**EXERCISE TEXT**.
RT-PCR of SERPING1 mRNA (figure 2) shows expression of SERPING1 mRNA in both retina and RPE-choroid layers of eyes from human donors. The expression of SERPING1 in the tissues predominantly affected by age-related macular degeneration adds to the evidence that this protein might have a regulatory role for the complement system in ocular physiology.

The complement system is a powerful component of innate immunity which recognises and facilitates the elimination of pathogens and unwanted host material.29 Variants within several genes that code for proteins involved in the complement cascade are recognised to either significantly increase the risk of age-related macular degeneration (CFH1113 and complement C318) or decrease this risk (C2 and factor B16 and deletion of CFH related genes CFHR1 and CFHR330).

The protein product of SERPING1 regulates the first component of complement (C1) by inhibition of the proteolytic activity of its subcomponents C1r and C1s.19 It is a member of a large serine protease inhibitor (serpin) gene family and also inhibits several other serine proteinases including plasmin, kallikrein, and coagulation factors XIa and XIIa.19 Mutation in SERPING1 causes hereditary angioedema.21 Inhibition of the proteolytic subcomponents of C1 via genetic variation in SERPING1 might implicate the classic pathway of complement activation in age-related macular degeneration.

In summary, our study shows a strong association between age-related macular degeneration and SERPING1, with supporting evidence from an independent replication and a secondary high-density scan of the gene. Further studies are now required to assess this association in independent populations of various ethnic origins. Furthermore, functional studies that are capable of discriminating between variants that cause disease and those which are co-inherited with a causal mutation, are now needed. Our findings add to the growing understanding of the genetics of age-related macular degeneration, which should ultimately lead to novel treatments for this common and devastating disease.

Acknowledgments

For the UK studies, this research was supported by the Macula Vision Research Foundation (MVRF), the Macular Disease Society, the Wellcome Trust, Brian Mercer Trust, and the American Health Assistance Foundation. Aspects of the US-based study were funded by the MVRF (RM), NIH grants EY-017451 (RM) and EY-016822 (ES), and the Howard Hughes Medical Institute (ES). We thank Helen Griffiths, Elizabeth Faidley, Benjamin Roos, and Jessica Skeie for providing laboratory assistance; The Southampton WTCRF nurses for help with sample collection; Lee Murphy and Angie Fawkes at the Edinburgh WTCRF; Jane Collier at KBioscience; and all study participants for agreeing to contribute to this research.

**DATASET RECORDS**.
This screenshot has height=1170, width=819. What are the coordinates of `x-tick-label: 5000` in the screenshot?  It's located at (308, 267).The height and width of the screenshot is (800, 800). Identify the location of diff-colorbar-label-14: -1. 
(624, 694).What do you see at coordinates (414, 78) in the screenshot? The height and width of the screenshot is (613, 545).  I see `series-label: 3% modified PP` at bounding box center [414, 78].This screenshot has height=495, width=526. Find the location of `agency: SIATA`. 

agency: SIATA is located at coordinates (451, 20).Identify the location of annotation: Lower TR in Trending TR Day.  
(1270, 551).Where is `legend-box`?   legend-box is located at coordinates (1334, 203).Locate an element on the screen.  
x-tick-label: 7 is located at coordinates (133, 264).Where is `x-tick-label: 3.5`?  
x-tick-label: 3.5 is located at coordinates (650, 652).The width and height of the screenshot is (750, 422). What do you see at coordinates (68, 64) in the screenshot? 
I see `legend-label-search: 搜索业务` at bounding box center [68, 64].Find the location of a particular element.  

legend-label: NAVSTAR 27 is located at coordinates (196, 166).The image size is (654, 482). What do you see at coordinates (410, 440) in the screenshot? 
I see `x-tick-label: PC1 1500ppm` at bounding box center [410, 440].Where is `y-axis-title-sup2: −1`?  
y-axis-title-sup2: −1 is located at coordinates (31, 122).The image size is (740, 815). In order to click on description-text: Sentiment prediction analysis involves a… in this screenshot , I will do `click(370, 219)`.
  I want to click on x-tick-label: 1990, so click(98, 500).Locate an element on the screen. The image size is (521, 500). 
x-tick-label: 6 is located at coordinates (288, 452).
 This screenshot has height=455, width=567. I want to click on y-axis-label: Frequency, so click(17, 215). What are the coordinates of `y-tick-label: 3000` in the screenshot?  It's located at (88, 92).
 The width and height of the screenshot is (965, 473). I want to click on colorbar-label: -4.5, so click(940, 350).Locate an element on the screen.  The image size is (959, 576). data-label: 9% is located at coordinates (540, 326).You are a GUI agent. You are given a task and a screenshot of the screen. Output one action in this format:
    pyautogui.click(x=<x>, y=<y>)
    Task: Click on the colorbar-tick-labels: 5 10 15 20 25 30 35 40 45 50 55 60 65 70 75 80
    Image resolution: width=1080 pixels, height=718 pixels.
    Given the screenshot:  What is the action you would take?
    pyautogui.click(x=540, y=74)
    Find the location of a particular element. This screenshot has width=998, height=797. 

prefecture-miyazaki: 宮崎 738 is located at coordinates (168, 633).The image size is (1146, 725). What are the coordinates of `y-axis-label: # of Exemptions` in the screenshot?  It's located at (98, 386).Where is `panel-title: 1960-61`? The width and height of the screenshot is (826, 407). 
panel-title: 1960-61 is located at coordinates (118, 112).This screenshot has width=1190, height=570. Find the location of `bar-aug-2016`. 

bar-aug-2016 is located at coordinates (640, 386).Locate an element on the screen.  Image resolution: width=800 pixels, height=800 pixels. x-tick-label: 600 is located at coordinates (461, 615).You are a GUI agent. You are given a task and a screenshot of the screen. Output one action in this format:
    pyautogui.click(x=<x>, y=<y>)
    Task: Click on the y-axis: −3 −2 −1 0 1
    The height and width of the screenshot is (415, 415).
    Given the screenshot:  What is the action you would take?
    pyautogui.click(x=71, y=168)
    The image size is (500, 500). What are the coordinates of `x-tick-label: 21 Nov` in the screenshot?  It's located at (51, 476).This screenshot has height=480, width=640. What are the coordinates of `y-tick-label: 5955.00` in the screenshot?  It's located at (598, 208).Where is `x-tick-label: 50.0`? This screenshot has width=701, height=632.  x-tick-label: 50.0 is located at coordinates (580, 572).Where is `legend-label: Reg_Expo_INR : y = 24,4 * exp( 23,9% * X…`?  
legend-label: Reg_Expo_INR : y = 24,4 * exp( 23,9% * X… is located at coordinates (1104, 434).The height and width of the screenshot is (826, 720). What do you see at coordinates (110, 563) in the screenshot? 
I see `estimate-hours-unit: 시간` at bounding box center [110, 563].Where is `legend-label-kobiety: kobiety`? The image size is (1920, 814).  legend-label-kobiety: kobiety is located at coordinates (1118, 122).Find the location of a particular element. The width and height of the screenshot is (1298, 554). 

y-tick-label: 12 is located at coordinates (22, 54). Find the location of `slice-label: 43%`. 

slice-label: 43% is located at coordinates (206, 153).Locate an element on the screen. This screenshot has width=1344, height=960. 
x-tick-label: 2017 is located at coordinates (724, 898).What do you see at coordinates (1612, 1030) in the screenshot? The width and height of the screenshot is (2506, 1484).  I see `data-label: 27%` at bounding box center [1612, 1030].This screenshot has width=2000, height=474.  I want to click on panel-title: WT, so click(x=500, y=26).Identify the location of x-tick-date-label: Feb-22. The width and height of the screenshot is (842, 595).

**USING THE INFORMATION**.
A. For each statement, say yes or no according to the SERPING1 passage, and quote the exact words that decide it.
(i) SERPING1 mRNA was detected in both the retina and the RPE-choroid layers of donor eyes.
(ii) Variants in C2 and factor B raise the risk of age-related macular degeneration.
(iii) The protein product of SERPING1 inhibits only the first component of complement.
B. According to the SERPING1 passage, which subcomponents of C1 have their proteolytic activity inhibited by the protein product of SERPING1?
C. Write the next part of the SERPING1 passage, starting after its final sentence.
The records are separate material and have no connection to the SERPING1 passage.

**YOUR RESPONSES**.
A.
(i) Yes: "shows expression of SERPING1 mRNA in both retina and RPE-choroid layers of eyes from human donors"
(ii) No: "decrease this risk"
(iii) No: "also inhibits several other serine proteinases"

B. C1r and C1s.

C.
Footnotes

Contributors

SE designed the experiments and conducted the statistical and bioinformatic analyses with assistance from ACo. AL phenotyped the UK cohort of patients with age-related macular degeneration with assistance from AM. AL, XC, and ACr proposed the candidate genes for bioinformatic analysis. CJ, assisted by SJ in the UK and RM in the USA, did the expression studies in eyes from human donors. ES phenotyped the US cohort of patients with age-related macular degeneration and did the replication study in his laboratory.

Conflict of interest statement

RM is a co-applicant on patents concerning the inhibition of the complement system in age-related macular degeneration. These patent claims are unrelated to the data in this report. All other authors declare that they have no conflict of interest.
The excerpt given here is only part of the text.